== PROVIDED PASSAGE ==
============================================================

On Monday, the Lakers issued the following press release:
Lakers guard Jordan Farmar, who was injured in the first quarter of last night’s game against the Portland Trail Blazers, had an ultrasound test and was examined this morning by Dr. Luga Podesta. Farmar was diagnosed with a tear of his left hamstring. It is expected that he will be out approximately four weeks.
Jordan Farmar receives platelet-rich plasma shot for hamstring tear http://t.co/Z2eM8tWMuM— Eric Pincus (@EricPincus) December 4, 2013
So how much of a loss is Farmar? Writing for Forum Blue & Gold, Darius Soriano explains that it’s the overall game that matters more than the highlight reels:
One of the major keys to the Lakers’ success this season is that their bench consistently outperforms their opponents’ on a nightly basis. Farmar may not be the flashiest player on that unit and may not have the name recognition around the league as an important player, but he is the driver behind its success. A big night from Nick Young or a highlight drive and dunk from Xavier Henry may get the air time, but it is Farmar’s ability to score from all over the floor combined with an improved ability to set up his teammates for easy shots that sustain the offense when he’s on the floor. Add that to his improved (at least since his last stint with the Lakers) defense and it’s not a stretch to say the team just lost one of its best players.
Farmar's loss especially stings with Steve Blake pressed into starting duty in lieu of an injured Steve Nash.
The closest thing to a solution comes in the shape of a shooting guard, and if there’s any silver lining here, it’s that the Lakers are fairly deep at this position. That’s not to say that any of the candidates possess true point guard attributes.
Jodie Meeks has run the point on occasion with questionable results. Although he worked on his ball-handling skills over the summer, he’s still best-suited to letting the three-ball fly. Meeks is currently starting at the 2-guard position, although that will likely change once Kobe Bryant returns.
The better choice would be Xavier Henry, who has decent handles, can penetrate to the basket and also has a good outside stroke. Henry ran the point for extended minutes Sunday night, racking up 27 points in the process. At issue is a certain lack of table-setting skills. Henry has a grand total of 13 assists in 18 games this season. So there’s that.
Of course, the question that we’re keying on is whether Farmar’s injury derails the bench in particular. It’s a bit of a conundrum.

============================================================

== RECORDED DATA ==
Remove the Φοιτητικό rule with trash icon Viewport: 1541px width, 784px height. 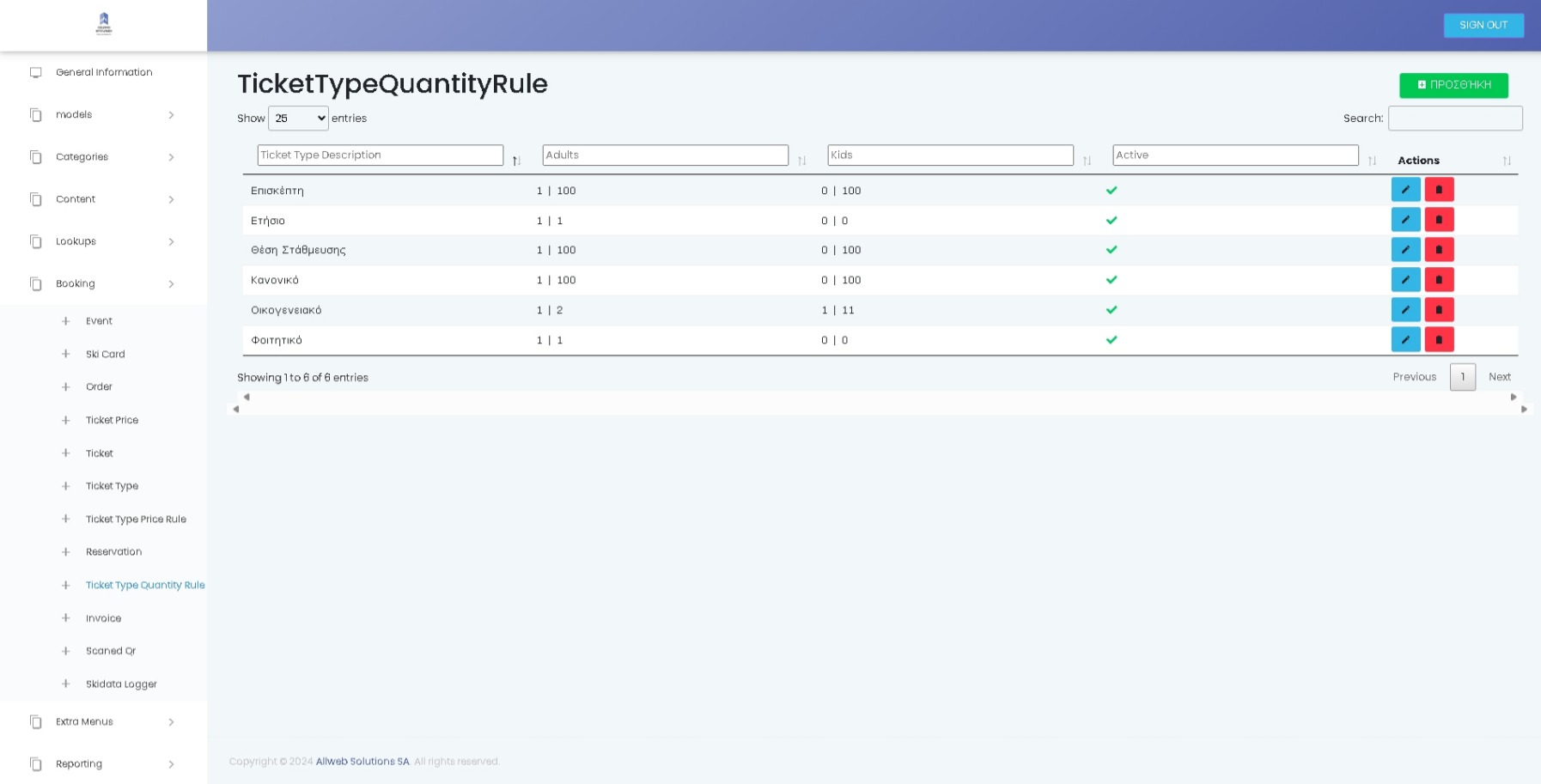point(1439,340)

============================================================

== WORK TASK A ==
In the article on Jordan Farmar's injury, how long is Farmar expected to be out?
== WORK TASK B ==
Pick up the article on Jordan Farmar's hamstring injury after its final sentence and keep writing it.
The material after the article on Jordan Farmar's injury stands apart from that article.

== RESULT A ==
Approximately four weeks.

== RESULT B ==
Switching Henry from one reserve guard slot to the other doesn’t necessarily impinge his love of scoring, but there could be a nasty ripple effect on both ends of the floor. Shawne Williams can put in more time at the 3, Nick Young can shift to his natural 2 and Henry can run the point, but watch out for opposing speed demons—there’s nobody on that Lakers unit with the lateral quickness of Farmar.
What about signing another guard?
There isn't a lot of quality help available on the cheap, although there are a few ex-Lakers whose names keeping cropping up. Darius Morris was recently waived by the Philadelphia 76ers, Shannon Brown was traded from the Phoenix Suns to the Washington Wizards and then waived, and Sasha “The Machine” Vujacic has been working out on the beach and posting sunset pics:
It’s doubtful that any of these guys are a real upgrade over Henry.
Morris was a star at U of M but never showed enough consistency initiating the offense during two seasons with the Lakers. His numbers improved over a 12-game stint in Philly but not enough to avoid the waiver wire.
Brown had some of his best years in L.A. but he’s an athletic 2-guard who essentially duplicates guys already on the roster.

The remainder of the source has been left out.